* Pixel coordinate grounding data *
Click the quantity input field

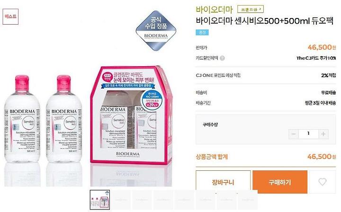[x=308, y=134]
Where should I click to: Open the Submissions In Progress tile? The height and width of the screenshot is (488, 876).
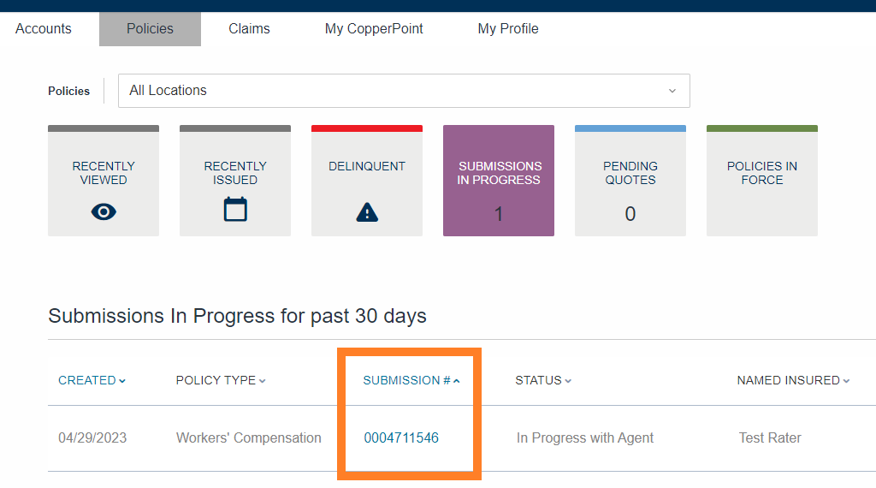coord(499,181)

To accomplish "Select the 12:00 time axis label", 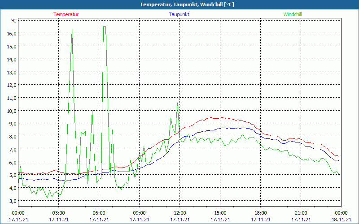I will point(180,212).
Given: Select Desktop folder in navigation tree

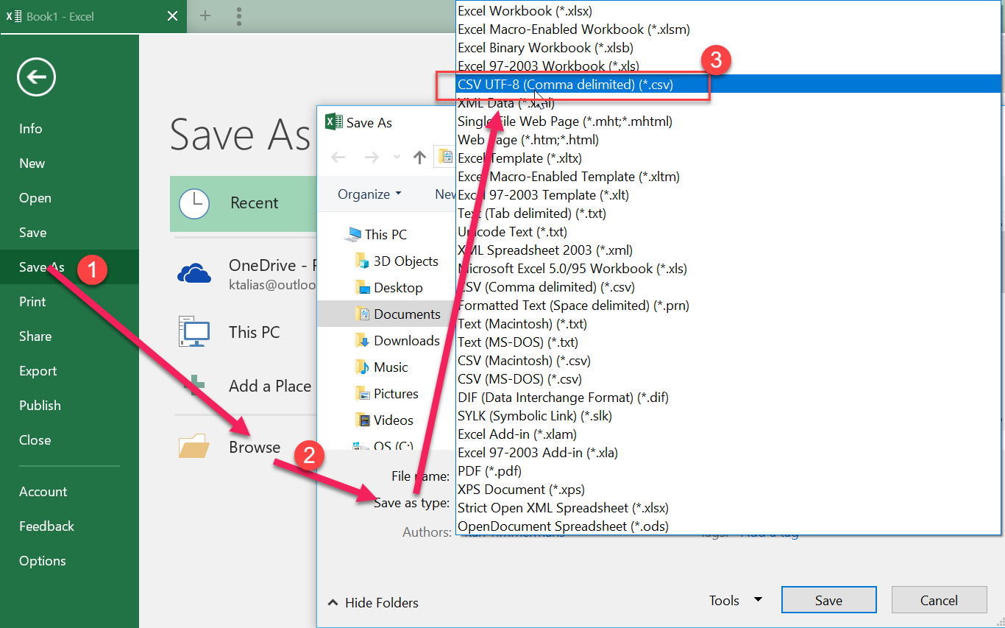Looking at the screenshot, I should coord(398,288).
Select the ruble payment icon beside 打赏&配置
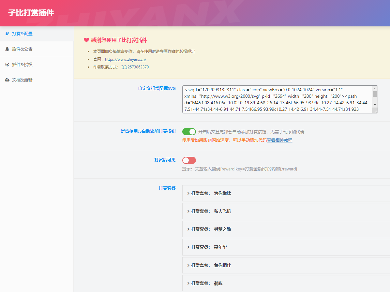The width and height of the screenshot is (390, 292). pyautogui.click(x=7, y=33)
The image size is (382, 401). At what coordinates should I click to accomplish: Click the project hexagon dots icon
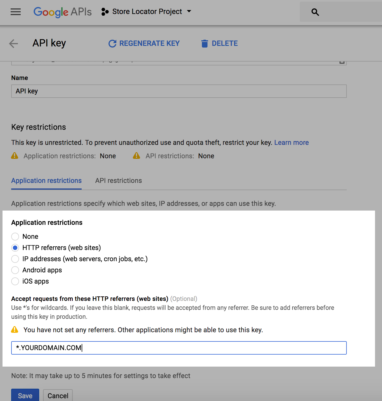105,12
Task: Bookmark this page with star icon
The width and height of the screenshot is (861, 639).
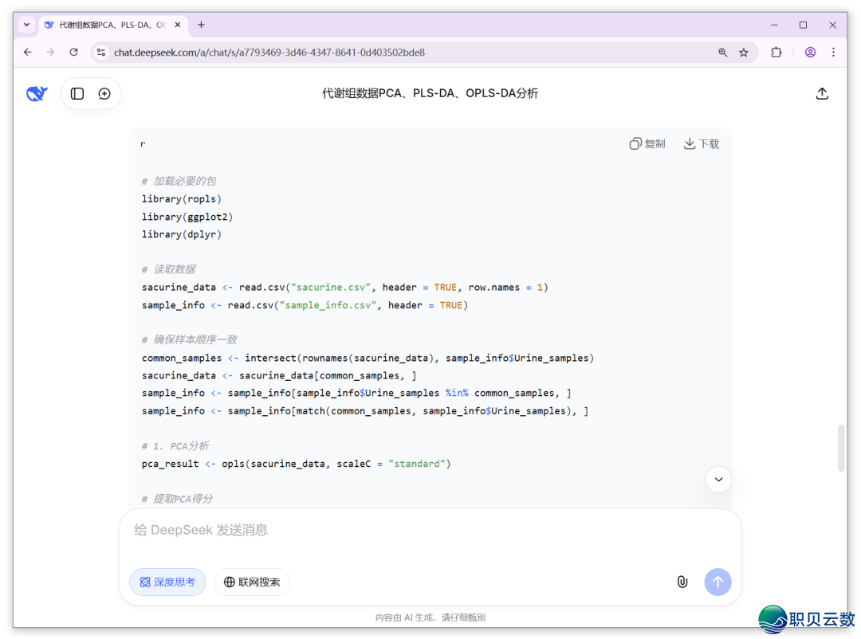Action: point(744,53)
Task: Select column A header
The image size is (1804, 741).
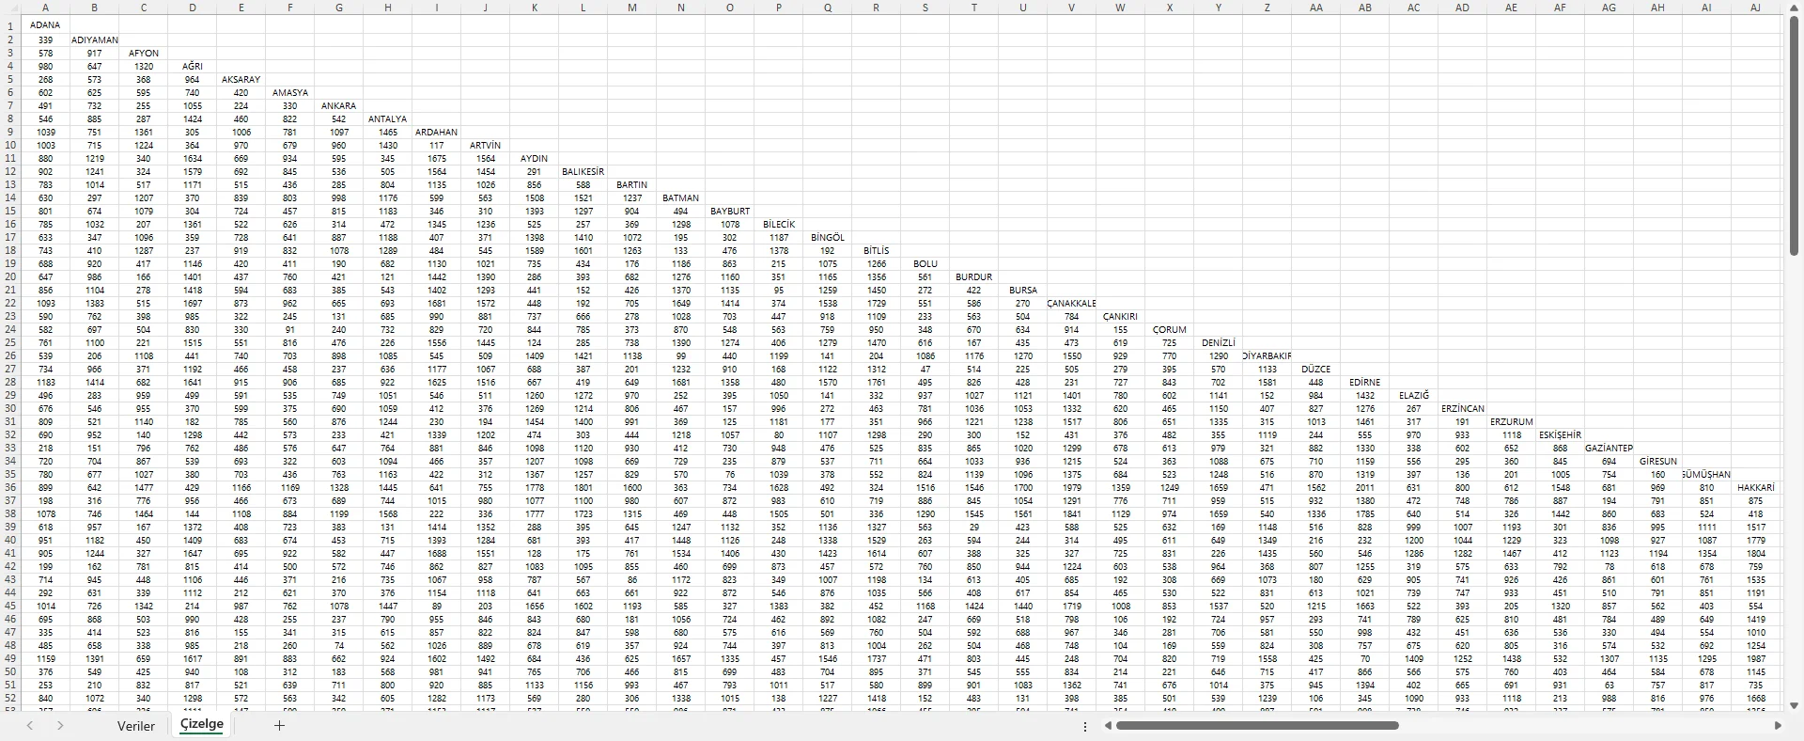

* How to complete this task *
In the records above, locate the line containing "Select the ruble payment icon beside 打赏&配置", then copy exactly that line and every line after it through the end, omitting pictures.

* Answer section *
Select the ruble payment icon beside 打赏&配置
The width and height of the screenshot is (390, 292). pyautogui.click(x=7, y=33)
The image size is (382, 401). At what coordinates should I click to accomplish: Click the project hexagon dots icon
105,12
Task: Bookmark this page with star icon
The width and height of the screenshot is (861, 639).
Action: point(744,53)
Task: Select column A header
The image size is (1804, 741).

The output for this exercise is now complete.